7 Reinvention Statement FR August 1, 1995 Apparently to reassure the drug development community that FDA was not imposing new comparative standards, FDA announced that “FDA weighs a product’s demonstrated effectiveness against its risks and considers other factors, such as the seriousness and outcome of the disease being treated and adequacy of existing treatments.” We do not require new drugs to be more effective than existing therapies nor do we “necessarily” require comparison with other products. Except that, “for products to treat life-threatening diseases, diseases with irreversible morbidity, and contagious diseases that pose serious health risks to others, it is essential for public health protection that a new therapy be as effective as existing approved therapies.” [Didn’t mean that, of course, as only superiority would show that; really referred to “non- inferiority”]
8 All in All 1. We might say an effect is clinically meaningless but more likely because of the nature of the effect (increased bile flow, suppression of gut fungus), not its size. In general, however, for a non-toxic drug and for a not serious disease we generally have not demanded an effect of a particular size, or required comparisons with other treatment. 2. Clearly could conclude that a small effect is outweighed by toxicity (rejected at least two Alzheimer’s drugs, one for severe N+V, the other for proximal weakness; many, many other examples). In these cases, the benefit did not outweigh risk. 3. Would consider available Rx. For toxic drug could 1) demand superiority 2) demand effect in non-responders (Clozapine, bepridil). In these cases would need comparative data.
9 All in All (cont) 4. Demand comparative data when disease is serious and there is existing Rx. Indeed, comparative (NI) is all you can do. In those cases, we regularly do insist on preserving some fraction of effect (usually 50%), indicating that loss of too much of a valuable effect could not be acceptable.
10 The PRO Document A new effect size standard? Mainly because of a concern that PRO methods are “too sensitive,” “it is important to consider whether the [detected] changes are meaningful.” It therefore calls for specifying a “minimum important difference (MD) as “a benchmark for interpreting mean differences.” The most explicit statement I know of that a statistically significant effect on a valid measure might not be accepted as evidence of effectiveness. Do we really mean it? Are we going to begin to say “not good enough.” And why only for PROs? Growing sample sizes raise similar issues.

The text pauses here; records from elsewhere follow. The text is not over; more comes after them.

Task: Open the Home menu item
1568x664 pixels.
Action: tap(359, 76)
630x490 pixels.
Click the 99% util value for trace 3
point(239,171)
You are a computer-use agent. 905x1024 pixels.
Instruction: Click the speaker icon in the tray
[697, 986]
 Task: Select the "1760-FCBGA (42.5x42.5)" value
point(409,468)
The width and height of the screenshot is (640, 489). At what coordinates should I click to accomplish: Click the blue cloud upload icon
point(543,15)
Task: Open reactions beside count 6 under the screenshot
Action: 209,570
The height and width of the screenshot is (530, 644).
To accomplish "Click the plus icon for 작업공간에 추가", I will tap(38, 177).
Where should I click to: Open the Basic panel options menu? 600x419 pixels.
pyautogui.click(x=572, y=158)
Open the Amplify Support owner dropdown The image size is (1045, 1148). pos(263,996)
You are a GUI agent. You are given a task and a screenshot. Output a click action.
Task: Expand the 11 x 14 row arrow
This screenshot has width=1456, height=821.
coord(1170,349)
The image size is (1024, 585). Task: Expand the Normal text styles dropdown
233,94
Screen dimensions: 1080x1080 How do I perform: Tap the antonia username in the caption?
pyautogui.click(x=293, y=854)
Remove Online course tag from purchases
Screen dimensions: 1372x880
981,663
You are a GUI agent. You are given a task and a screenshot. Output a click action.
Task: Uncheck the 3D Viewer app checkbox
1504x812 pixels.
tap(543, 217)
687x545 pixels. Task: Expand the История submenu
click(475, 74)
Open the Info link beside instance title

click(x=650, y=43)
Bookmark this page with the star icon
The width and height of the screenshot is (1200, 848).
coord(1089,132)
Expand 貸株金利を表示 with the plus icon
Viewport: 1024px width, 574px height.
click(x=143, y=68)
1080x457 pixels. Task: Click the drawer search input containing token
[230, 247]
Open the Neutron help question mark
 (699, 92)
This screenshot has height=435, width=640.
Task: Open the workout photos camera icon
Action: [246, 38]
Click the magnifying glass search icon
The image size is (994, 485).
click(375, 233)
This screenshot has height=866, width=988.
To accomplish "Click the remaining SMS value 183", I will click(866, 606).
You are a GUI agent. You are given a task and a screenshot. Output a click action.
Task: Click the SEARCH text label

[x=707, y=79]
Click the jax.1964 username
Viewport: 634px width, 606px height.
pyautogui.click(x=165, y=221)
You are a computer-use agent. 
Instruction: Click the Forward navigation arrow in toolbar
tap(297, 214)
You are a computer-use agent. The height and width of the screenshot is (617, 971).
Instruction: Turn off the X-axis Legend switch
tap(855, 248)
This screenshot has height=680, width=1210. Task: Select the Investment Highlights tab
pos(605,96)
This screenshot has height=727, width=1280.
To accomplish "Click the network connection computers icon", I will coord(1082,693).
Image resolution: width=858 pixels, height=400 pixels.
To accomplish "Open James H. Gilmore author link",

11 One Last Point 1. Mean vs Distribution We tend to look at mean effects, but individuals will have a range of effects, some larger, some smaller. Might we be missing meaningful effects in a fraction of the patients by focusing on the mean? Should we more often show both mean and distribution. The latter will show, for a drug with effect on mean, that there are also more people with an effect of any given size. 2. What is effect size, anyway? Point estimate is not effect size. If we’re serious about MID, we’d need to revise the null hypothesis from Ho: T ≤ O to Ho T ≤ MID Ha: T > O to Ha T > MID Where the 97/2% (one sided) lower bound would be the test.
12 A Few Points 3. Do we really want to specify a minimum mean effect (or minimum difference on some dichotomous measure)? Of course, the biggest question is how we would support any particular value?